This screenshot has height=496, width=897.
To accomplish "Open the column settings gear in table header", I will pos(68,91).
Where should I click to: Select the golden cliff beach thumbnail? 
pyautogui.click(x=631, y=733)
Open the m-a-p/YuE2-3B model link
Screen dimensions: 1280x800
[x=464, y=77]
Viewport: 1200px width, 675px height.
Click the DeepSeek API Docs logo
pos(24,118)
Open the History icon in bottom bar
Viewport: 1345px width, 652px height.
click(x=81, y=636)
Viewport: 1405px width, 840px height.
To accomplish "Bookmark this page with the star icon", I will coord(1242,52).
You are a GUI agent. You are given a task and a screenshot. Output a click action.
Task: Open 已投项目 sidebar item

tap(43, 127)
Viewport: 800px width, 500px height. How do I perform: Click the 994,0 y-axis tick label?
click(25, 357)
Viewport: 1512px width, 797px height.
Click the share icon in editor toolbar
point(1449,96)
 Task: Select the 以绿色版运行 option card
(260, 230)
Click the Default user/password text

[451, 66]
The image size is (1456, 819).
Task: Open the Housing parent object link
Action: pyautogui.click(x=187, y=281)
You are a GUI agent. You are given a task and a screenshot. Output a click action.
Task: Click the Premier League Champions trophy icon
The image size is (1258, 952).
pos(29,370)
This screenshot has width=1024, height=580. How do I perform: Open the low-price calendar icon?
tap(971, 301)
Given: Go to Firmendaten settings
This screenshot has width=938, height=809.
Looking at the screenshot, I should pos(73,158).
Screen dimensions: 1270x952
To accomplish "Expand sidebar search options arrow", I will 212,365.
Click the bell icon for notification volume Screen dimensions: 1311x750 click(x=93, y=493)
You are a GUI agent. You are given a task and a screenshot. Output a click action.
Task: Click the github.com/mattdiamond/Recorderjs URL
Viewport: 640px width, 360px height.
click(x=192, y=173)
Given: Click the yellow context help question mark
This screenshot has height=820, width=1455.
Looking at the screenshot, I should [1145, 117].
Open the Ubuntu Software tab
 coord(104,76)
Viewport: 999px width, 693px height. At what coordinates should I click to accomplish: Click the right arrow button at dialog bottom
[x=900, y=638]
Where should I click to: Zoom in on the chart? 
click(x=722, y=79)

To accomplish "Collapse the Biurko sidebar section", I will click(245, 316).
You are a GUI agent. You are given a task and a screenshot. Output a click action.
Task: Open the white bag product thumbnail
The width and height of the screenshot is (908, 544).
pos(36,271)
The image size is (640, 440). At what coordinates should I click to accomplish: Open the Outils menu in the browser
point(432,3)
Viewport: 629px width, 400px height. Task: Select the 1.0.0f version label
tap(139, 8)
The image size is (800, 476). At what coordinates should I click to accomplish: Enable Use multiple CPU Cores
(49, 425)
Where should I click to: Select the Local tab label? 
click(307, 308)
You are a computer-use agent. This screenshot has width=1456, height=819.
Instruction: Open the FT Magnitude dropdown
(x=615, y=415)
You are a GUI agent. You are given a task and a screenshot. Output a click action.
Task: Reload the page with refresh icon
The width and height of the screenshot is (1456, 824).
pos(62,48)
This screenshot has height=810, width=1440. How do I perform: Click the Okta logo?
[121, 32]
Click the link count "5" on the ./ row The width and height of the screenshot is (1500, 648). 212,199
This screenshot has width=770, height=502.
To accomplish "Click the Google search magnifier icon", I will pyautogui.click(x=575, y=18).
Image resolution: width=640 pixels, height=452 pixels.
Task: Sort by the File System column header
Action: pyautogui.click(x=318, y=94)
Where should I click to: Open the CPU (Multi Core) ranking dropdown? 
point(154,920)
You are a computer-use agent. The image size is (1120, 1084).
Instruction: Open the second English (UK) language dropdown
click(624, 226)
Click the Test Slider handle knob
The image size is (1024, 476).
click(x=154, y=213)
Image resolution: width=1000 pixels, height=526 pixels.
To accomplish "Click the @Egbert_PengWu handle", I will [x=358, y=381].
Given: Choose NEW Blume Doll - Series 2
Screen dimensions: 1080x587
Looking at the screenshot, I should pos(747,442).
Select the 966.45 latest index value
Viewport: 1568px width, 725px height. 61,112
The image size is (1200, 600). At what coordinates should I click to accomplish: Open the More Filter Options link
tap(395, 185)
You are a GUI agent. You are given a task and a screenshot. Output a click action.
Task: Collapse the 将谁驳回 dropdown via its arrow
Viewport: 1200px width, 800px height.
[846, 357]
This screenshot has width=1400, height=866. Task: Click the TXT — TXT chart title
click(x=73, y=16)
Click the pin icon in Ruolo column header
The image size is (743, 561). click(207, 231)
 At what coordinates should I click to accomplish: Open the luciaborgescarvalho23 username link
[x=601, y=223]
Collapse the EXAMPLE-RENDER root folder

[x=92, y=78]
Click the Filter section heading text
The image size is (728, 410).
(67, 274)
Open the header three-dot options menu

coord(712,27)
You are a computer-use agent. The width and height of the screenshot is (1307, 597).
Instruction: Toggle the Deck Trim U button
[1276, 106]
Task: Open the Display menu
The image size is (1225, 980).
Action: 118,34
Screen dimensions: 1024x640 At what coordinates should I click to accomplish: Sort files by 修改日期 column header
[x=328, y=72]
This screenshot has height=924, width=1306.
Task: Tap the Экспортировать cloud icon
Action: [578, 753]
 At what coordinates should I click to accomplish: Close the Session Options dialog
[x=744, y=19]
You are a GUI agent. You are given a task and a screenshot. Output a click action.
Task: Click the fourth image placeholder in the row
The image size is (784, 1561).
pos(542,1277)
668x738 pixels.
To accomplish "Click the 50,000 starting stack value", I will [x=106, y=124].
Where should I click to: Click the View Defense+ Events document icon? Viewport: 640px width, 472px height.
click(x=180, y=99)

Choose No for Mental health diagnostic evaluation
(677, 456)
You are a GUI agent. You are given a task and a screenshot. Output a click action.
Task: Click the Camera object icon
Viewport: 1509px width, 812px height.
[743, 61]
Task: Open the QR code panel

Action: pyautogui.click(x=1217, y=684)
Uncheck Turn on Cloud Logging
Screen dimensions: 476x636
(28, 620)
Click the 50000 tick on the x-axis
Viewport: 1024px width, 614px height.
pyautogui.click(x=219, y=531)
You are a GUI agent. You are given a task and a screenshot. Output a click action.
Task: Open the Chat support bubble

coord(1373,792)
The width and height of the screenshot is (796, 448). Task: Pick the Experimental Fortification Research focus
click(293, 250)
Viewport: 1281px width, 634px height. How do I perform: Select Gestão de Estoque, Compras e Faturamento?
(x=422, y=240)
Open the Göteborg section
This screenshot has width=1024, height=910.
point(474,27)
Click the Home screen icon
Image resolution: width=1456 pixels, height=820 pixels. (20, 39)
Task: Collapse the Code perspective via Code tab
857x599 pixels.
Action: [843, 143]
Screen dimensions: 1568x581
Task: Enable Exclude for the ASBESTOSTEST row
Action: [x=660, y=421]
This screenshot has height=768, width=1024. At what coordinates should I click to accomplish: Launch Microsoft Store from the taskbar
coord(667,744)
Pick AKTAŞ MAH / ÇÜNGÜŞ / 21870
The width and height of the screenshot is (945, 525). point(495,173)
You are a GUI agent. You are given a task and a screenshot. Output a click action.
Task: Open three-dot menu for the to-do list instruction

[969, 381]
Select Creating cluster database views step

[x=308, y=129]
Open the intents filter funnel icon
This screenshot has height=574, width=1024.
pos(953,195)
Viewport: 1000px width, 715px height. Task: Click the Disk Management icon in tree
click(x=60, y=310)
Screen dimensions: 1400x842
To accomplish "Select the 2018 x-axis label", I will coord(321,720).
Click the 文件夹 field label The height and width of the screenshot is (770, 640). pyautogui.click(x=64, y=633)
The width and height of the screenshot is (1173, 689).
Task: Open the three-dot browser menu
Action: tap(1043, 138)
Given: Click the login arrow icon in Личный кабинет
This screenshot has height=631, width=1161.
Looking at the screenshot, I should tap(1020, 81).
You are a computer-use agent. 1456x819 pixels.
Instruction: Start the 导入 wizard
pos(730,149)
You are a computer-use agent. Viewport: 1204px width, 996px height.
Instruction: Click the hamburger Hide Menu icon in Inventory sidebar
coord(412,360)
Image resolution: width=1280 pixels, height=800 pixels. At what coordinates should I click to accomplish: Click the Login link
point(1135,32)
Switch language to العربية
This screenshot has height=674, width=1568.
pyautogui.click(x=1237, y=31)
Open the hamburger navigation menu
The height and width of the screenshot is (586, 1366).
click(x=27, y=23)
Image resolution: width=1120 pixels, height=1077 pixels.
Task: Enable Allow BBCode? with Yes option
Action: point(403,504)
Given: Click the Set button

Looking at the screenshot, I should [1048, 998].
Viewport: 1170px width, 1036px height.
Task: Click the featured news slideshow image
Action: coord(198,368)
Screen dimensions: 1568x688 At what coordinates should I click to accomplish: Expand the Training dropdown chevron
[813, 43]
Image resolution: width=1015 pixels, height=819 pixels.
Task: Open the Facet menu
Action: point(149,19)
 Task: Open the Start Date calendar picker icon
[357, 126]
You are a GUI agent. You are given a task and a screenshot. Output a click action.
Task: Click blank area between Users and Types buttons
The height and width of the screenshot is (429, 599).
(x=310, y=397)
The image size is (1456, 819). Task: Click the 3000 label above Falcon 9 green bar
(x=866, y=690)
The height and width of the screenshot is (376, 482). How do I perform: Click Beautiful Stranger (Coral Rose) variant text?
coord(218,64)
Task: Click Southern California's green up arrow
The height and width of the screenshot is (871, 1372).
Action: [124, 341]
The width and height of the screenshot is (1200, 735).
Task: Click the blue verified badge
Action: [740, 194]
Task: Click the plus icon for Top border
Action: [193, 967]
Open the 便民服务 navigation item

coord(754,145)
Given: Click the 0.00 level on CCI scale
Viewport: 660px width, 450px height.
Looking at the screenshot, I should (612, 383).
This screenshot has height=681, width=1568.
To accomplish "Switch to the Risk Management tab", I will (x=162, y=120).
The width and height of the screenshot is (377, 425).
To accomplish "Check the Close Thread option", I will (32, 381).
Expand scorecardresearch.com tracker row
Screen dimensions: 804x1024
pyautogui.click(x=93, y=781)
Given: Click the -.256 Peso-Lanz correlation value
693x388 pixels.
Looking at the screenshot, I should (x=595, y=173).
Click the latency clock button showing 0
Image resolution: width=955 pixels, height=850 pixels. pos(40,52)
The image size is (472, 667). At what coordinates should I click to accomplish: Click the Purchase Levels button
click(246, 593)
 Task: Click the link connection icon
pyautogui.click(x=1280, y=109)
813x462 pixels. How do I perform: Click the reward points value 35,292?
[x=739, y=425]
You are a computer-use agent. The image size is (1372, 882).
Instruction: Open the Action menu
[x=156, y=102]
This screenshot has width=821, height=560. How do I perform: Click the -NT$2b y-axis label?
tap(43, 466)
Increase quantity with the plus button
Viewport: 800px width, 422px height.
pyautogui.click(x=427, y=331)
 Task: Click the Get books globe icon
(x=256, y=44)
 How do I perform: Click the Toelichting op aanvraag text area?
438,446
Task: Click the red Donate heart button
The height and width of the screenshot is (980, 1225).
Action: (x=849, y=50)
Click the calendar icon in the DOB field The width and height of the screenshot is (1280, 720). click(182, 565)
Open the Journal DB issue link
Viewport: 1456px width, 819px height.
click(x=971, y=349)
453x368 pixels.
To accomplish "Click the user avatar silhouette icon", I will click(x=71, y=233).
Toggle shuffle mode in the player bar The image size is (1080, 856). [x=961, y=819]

= = = = =

# [Goal of the exercise]
Update the lines of the material from the line containing "Task: Collapse the Code" through the line containing "click(x=60, y=310)", replacing "three-dot menu" with "kebab menu" and leaving everything else unchanged.

# [Correct result]
Task: Collapse the Code perspective via Code tab
857x599 pixels.
Action: [843, 143]
Screen dimensions: 1568x581
Task: Enable Exclude for the ASBESTOSTEST row
Action: [x=660, y=421]
This screenshot has height=768, width=1024. At what coordinates should I click to accomplish: Launch Microsoft Store from the taskbar
coord(667,744)
Pick AKTAŞ MAH / ÇÜNGÜŞ / 21870
The width and height of the screenshot is (945, 525). point(495,173)
You are a GUI agent. You are given a task and a screenshot. Output a click action.
Task: Open kebab menu for the to-do list instruction

[969, 381]
Select Creating cluster database views step

[x=308, y=129]
Open the intents filter funnel icon
This screenshot has height=574, width=1024.
pos(953,195)
Viewport: 1000px width, 715px height. Task: Click the Disk Management icon in tree
click(x=60, y=310)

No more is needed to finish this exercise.